### ASSIGNED TASK
Count every line in this listing that has "computer". Reply with only the total.

_____

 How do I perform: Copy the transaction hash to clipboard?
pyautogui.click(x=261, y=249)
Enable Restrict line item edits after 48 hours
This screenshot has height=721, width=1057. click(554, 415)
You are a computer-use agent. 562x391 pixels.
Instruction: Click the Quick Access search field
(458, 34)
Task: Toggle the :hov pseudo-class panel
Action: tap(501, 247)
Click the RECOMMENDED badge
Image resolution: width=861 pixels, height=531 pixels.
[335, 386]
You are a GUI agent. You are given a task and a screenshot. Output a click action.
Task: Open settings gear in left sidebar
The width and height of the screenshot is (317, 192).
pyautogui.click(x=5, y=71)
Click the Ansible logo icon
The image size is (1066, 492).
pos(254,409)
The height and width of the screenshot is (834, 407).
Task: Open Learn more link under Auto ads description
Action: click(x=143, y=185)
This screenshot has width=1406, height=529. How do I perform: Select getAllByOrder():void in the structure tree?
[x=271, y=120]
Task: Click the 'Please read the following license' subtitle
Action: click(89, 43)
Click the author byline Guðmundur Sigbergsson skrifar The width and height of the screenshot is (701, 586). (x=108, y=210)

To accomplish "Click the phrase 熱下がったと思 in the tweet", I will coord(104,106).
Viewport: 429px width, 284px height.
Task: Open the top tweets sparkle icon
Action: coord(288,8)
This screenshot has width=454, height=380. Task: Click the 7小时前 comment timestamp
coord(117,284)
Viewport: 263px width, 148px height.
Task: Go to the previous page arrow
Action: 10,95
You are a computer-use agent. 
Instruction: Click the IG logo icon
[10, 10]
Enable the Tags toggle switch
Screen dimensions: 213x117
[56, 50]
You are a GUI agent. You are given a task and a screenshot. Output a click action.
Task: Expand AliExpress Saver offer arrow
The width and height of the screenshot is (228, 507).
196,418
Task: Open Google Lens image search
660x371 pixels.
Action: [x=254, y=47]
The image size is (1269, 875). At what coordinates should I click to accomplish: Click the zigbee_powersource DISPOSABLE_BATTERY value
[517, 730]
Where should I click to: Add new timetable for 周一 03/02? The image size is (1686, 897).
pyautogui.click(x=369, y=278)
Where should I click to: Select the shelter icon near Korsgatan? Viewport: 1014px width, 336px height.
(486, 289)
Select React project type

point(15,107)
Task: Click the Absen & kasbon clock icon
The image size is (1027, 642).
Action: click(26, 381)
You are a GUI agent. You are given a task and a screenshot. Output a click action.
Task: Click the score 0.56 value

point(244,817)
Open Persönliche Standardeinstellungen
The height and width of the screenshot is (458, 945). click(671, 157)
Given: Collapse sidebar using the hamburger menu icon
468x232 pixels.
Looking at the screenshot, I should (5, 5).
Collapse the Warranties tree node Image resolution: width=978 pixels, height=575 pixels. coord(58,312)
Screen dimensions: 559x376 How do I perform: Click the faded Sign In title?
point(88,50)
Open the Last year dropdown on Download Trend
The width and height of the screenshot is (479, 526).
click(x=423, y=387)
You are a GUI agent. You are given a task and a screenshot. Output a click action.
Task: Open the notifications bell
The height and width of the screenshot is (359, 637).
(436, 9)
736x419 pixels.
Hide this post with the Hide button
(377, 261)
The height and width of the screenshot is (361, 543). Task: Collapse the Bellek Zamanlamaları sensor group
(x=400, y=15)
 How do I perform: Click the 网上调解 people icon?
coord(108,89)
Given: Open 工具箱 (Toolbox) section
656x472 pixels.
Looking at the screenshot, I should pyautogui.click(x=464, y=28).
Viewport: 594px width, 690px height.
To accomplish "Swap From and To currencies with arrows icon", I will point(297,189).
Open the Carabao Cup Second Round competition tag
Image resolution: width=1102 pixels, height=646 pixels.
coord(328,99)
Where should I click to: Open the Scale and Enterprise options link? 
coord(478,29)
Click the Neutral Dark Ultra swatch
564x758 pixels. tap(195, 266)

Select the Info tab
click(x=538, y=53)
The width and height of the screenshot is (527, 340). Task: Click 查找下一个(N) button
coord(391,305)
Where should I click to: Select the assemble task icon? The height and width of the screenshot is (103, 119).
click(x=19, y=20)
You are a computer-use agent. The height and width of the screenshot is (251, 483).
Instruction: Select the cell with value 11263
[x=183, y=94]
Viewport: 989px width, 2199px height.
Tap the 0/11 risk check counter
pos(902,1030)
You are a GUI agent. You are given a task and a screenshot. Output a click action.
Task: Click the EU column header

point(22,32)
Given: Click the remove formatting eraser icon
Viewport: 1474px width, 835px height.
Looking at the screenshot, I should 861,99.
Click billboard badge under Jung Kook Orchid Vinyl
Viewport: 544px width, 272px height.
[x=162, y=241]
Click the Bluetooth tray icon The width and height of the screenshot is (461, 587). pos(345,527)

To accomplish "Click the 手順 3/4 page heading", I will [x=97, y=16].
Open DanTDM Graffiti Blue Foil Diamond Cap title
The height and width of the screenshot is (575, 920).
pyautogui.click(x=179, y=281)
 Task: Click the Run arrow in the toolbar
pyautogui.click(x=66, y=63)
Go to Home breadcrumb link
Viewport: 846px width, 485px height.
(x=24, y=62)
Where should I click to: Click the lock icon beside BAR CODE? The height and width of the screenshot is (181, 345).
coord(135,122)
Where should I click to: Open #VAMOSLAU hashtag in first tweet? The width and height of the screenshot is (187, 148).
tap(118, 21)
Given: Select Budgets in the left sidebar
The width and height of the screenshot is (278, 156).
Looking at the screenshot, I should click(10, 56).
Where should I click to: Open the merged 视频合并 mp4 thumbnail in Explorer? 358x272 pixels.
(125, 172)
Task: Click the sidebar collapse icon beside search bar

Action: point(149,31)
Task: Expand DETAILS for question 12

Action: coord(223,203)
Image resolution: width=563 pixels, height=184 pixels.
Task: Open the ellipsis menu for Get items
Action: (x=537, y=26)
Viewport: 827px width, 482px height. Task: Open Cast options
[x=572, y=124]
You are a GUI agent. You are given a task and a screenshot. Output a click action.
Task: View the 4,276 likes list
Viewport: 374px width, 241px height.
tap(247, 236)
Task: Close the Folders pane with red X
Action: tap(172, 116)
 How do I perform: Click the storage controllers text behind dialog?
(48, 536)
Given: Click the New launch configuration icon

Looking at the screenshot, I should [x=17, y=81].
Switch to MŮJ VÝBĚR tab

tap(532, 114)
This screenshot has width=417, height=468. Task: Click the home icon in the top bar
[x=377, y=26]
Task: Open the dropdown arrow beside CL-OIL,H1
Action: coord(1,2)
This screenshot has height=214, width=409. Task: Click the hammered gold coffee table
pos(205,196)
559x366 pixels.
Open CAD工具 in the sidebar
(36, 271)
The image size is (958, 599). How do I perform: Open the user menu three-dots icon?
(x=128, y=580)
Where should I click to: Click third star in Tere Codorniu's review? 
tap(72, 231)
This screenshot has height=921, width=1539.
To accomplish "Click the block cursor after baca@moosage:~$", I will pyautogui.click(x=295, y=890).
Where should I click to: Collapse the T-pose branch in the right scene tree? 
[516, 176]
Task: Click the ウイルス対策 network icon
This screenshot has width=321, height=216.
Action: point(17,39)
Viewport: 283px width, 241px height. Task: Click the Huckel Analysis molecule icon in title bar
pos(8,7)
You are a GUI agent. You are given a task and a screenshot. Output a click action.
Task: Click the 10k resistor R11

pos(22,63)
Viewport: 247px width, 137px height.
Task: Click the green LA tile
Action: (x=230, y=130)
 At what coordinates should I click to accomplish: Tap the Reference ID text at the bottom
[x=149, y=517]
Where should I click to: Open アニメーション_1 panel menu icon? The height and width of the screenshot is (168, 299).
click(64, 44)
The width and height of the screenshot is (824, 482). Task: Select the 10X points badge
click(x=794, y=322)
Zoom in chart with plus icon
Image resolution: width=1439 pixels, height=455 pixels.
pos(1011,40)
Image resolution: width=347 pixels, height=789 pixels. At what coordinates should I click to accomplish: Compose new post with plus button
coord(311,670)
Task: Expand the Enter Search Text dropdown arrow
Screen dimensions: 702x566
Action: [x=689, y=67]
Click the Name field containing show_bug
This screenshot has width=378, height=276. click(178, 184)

_____

### EXPECTED ANSWER
3